— What this task involves —
From the Frances Newstead profile, reproduce word for word the passage that opens with the words containing "Amateur teams" and closes with "Holmfirth, West Yorkshire.".

— Page excerpt —
Frances Newstead

Personal information
- Full name: Frances Newstead
- Born: 7 May 1973 (age 52) England United Kingdom
- Height: 1.75 m (5 ft 9 in)
- Weight: 62 kg (137 lb)

Team information
- Discipline: Road and track
- Role: Rider and Coach
- Rider type: Endurance

Amateur teams
- 1998: Holme Valley Wheelers
- 1999-2001: AC Slumberland
- 2002-2003: GS Strada
- 2004: AC Slumberland

Major wins
- British Champion

= Frances Newstead =

English cyclist

Frances Newstead (born 7 May 1973) is an English road and track cyclist from Holmfirth, West Yorkshire.

==Biography==
Newstead took up cycling at Huddersfield University, where she studied sports science, commuting by bike before joining the university mountain bike club. She was spotted by coach Val Rushworth at Manchester velodrome while a riding the track league. She rode World Cup events in 2003 and 2004, and the 2002 UCI road world championships.

— Records supplied —
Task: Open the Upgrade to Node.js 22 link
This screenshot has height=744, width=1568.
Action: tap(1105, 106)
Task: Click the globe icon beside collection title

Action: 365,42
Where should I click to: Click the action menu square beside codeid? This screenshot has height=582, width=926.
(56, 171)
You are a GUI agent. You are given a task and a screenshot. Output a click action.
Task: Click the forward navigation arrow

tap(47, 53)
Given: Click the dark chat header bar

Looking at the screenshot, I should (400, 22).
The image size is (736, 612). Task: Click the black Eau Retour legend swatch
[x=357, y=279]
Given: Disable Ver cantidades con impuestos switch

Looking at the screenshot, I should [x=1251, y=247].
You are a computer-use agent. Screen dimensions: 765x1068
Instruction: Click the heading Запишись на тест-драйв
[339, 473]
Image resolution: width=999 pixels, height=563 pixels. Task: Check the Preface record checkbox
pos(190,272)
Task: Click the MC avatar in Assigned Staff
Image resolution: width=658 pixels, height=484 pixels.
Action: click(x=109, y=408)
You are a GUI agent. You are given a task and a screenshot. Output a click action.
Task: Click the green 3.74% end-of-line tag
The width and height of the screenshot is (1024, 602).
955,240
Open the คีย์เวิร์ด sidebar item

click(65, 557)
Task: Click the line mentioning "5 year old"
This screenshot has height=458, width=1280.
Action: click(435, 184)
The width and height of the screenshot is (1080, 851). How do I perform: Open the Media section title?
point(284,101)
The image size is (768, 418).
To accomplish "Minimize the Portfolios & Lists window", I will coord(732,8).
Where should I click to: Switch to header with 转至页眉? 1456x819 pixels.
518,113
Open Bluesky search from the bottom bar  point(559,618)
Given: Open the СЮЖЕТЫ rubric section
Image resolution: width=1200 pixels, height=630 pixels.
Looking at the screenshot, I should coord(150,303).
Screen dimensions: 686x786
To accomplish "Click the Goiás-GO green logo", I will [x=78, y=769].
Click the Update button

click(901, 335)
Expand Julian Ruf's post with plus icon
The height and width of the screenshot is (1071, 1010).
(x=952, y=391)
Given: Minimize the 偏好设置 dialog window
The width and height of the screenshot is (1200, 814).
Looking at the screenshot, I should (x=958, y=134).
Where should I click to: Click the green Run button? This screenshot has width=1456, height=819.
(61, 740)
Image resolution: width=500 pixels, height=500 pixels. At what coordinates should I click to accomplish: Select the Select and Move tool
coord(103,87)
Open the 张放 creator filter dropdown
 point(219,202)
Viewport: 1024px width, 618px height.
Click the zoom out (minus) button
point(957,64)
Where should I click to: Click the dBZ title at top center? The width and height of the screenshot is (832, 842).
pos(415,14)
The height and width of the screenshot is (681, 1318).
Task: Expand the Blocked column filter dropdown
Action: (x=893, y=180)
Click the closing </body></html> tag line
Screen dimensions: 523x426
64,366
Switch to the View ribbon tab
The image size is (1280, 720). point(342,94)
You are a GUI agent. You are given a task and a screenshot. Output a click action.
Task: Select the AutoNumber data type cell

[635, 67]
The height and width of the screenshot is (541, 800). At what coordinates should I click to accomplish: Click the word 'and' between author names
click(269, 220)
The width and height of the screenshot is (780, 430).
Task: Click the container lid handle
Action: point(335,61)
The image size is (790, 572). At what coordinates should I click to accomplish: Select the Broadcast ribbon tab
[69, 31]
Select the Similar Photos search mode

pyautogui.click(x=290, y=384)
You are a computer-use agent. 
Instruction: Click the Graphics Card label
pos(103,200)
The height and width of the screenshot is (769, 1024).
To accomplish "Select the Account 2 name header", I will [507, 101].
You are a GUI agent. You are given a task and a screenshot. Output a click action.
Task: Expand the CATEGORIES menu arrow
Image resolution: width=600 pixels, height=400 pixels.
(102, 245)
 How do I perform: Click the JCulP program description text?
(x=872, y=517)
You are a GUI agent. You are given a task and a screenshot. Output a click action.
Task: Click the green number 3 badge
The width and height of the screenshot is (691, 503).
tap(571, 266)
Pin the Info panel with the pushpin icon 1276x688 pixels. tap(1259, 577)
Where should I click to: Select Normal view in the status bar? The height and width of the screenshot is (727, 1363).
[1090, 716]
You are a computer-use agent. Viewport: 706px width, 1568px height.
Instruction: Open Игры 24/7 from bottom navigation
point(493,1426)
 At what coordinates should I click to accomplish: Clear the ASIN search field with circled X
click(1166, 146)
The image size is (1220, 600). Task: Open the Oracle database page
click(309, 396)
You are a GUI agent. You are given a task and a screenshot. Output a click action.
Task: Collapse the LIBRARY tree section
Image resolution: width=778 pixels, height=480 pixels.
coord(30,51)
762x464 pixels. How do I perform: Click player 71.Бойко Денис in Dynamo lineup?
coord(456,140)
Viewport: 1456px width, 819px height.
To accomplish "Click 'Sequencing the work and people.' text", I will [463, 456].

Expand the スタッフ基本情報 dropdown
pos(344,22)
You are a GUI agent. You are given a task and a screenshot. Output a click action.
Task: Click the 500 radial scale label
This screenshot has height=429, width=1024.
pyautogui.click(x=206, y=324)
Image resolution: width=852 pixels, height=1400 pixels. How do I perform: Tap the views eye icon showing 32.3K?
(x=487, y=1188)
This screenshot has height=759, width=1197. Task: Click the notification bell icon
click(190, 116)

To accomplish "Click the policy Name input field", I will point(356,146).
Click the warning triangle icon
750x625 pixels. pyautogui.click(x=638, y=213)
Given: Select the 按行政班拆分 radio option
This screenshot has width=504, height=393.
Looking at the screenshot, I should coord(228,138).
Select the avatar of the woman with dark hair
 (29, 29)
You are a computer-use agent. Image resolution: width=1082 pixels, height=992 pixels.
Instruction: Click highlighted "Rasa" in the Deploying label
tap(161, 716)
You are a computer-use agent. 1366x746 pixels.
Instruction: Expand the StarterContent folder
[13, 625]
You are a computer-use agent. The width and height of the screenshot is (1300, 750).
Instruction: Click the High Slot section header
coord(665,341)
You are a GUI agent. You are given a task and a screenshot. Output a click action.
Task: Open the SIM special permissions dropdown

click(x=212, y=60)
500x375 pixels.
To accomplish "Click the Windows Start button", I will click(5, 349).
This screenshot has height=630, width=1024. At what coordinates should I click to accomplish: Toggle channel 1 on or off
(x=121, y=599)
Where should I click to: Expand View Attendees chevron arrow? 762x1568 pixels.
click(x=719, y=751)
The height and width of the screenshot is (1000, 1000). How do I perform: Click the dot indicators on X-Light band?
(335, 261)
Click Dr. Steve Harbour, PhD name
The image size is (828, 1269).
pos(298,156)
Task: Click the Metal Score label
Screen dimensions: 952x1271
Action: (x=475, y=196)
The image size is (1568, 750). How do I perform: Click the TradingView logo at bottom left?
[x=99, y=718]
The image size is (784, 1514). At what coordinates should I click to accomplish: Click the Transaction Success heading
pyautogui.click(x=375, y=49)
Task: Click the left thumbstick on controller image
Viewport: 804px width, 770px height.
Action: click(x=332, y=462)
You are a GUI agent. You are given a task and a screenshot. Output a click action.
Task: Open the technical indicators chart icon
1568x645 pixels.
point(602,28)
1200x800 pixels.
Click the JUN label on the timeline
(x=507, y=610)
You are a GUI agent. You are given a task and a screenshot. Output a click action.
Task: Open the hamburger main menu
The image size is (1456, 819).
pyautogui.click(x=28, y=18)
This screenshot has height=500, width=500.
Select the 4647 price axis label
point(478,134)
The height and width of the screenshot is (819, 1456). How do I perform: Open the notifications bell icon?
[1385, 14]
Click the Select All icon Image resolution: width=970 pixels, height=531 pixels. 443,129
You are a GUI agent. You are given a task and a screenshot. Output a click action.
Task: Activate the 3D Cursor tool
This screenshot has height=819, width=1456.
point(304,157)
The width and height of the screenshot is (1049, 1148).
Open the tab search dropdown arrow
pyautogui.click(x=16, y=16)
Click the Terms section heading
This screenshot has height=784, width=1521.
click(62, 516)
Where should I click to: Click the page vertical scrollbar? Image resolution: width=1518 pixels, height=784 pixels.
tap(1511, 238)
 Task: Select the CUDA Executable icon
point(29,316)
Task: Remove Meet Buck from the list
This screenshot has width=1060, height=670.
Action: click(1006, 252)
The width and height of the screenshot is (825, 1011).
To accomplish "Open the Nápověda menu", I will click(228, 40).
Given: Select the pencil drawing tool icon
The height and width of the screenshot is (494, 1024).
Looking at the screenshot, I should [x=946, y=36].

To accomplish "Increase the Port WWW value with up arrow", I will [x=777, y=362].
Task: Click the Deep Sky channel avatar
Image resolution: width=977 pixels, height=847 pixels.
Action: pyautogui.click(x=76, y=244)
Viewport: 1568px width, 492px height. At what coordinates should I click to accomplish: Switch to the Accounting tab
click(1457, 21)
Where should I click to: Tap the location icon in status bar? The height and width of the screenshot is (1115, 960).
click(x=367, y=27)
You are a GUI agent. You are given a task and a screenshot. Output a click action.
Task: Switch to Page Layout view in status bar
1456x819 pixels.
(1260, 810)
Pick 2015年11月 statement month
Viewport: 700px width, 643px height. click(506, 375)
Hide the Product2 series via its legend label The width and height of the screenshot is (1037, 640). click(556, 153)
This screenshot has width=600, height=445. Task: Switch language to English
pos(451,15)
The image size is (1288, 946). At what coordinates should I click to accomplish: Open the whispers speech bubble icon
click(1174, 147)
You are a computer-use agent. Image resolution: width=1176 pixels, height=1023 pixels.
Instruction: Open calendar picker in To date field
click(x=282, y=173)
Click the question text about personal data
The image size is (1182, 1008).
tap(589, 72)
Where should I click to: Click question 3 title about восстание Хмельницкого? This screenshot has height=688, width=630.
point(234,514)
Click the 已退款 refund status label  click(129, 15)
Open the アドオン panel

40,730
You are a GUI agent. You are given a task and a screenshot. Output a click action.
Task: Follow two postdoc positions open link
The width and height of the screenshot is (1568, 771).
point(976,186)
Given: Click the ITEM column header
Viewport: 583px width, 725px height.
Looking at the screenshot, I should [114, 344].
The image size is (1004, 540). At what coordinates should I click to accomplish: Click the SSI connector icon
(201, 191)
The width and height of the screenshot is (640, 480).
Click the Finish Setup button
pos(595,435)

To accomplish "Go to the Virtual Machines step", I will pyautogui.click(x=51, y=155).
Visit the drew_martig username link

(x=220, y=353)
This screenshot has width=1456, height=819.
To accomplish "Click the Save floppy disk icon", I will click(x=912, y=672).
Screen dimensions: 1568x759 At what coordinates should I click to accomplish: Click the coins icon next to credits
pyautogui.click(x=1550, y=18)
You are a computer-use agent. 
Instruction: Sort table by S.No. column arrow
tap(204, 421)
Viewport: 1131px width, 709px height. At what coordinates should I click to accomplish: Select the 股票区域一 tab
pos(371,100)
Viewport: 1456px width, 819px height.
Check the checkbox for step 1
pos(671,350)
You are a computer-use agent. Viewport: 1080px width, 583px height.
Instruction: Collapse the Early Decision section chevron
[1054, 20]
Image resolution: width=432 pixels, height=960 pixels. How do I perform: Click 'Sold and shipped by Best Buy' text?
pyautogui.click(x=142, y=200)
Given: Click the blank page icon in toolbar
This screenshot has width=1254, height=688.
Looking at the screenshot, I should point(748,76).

— Correct answer —
Amateur teams
- 1998: Holme Valley Wheelers
- 1999-2001: AC Slumberland
- 2002-2003: GS Strada
- 2004: AC Slumberland

Major wins
- British Champion

= Frances Newstead =

English cyclist

Frances Newstead (born 7 May 1973) is an English road and track cyclist from Holmfirth, West Yorkshire.